Nevertheless, the incidence of worker protests increased rapidly.174 For example, the number of officially reported labor disputes rose 30 percent each year from 1997 to 2001.175 Such protests were especially frequent and contentious in the rustbelt in the northeast. In March 2002, for example, more than 20,000 laid-off workers from more than twenty factories participated in a week-long protest in the northern city of Liaoyang.176

The Institutional Breakdown

In the context of a closed political system, rising social frustrations tend to be amplified by the absence of pressure valves within the Chinese system. Even though several post-Mao political reforms—such as village elections, the strengthening of the legislative branch, and legal reform—were steps in the right direction, they have proved too limited and inadequate as institutional mechanisms for managing, let alone resolving, state-society tensions. Under the current Chinese system of redressing social grievances, individuals have access to four channels: offices in various government bureaucracies that handle “letters and visits” (xinfang); administrative litigation; the local and national People’s Congress system; and the media. None of these mechanisms works well in addressing social grievances.

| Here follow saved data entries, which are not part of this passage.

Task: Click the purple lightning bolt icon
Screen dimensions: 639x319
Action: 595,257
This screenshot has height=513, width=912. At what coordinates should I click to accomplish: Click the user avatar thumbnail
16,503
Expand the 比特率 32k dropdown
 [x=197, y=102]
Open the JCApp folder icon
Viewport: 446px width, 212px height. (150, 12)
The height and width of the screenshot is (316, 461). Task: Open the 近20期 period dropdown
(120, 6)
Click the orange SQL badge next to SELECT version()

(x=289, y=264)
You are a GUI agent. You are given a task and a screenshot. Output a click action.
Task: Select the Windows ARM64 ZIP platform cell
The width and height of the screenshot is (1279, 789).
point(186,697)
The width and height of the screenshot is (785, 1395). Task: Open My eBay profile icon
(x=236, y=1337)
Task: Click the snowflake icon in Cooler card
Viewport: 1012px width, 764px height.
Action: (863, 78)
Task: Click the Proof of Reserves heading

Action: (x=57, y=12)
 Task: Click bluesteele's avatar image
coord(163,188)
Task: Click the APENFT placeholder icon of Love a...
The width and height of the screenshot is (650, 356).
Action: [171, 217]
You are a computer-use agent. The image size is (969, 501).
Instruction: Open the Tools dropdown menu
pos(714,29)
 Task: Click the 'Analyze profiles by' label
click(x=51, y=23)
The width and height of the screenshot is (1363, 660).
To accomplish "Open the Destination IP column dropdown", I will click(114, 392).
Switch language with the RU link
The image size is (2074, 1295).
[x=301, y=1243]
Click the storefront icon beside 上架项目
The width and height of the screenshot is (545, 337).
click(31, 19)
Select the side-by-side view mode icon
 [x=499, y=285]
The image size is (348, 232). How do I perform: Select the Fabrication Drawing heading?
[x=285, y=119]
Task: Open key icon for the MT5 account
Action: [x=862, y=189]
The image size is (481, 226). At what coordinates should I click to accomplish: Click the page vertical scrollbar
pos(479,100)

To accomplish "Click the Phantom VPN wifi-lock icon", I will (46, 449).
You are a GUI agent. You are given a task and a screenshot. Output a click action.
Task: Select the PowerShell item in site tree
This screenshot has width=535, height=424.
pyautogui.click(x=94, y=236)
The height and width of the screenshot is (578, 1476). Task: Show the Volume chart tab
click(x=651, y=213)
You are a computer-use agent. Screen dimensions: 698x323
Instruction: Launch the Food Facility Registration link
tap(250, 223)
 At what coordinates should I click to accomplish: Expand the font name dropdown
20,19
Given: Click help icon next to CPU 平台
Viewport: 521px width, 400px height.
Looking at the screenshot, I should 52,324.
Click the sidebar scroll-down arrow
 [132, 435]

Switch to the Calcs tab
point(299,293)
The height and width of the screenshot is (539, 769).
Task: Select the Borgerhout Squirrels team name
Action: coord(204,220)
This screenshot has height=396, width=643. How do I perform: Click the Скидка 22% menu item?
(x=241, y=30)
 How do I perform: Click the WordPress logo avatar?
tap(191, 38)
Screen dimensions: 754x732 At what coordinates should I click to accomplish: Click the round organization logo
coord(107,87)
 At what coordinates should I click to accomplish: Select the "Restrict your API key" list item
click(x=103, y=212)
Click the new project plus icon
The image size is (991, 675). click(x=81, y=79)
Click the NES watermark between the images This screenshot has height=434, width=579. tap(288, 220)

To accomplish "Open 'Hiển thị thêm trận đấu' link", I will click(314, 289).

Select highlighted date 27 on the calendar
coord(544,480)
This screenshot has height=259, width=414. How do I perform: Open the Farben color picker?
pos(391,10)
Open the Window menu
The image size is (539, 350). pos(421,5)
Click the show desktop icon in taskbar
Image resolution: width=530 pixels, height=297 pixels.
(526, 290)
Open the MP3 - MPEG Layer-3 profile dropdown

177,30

Although the Chinese media have become more aggressive in exposing corruption and covering abuse of power by local government officials, they remain under the control of the CCP and fall far short of becoming an effective resource that ordinary citizens can depend on in airing their discontent or seeking to rally public support. Occasionally, coverage by muckraking publications such as Nanfang zhoumo (Southern Weekend), Zhonguo qingnianbao (Chinese Youth Daily), and Nanfang dushibao (Southern Metropolitan News)could cause a public outcry and force the central government to take remedial actions. But such occurrences are infrequent and rare. Of course, reporters and editors must walk a fine line between defending aggrieved individuals and groups and risking retaliation by local officials. The case of Nanfang dushibao is instructive. After exposing the beating death of a college graduate wrongfully detained as a vagrant in Guangzhou and the cover-up of the outbreak of severe acute respiratory syndrome (SARS) epidemic in the city in 2003, the paper’s two top editors were accused and later convicted of taking bribes by local authorities.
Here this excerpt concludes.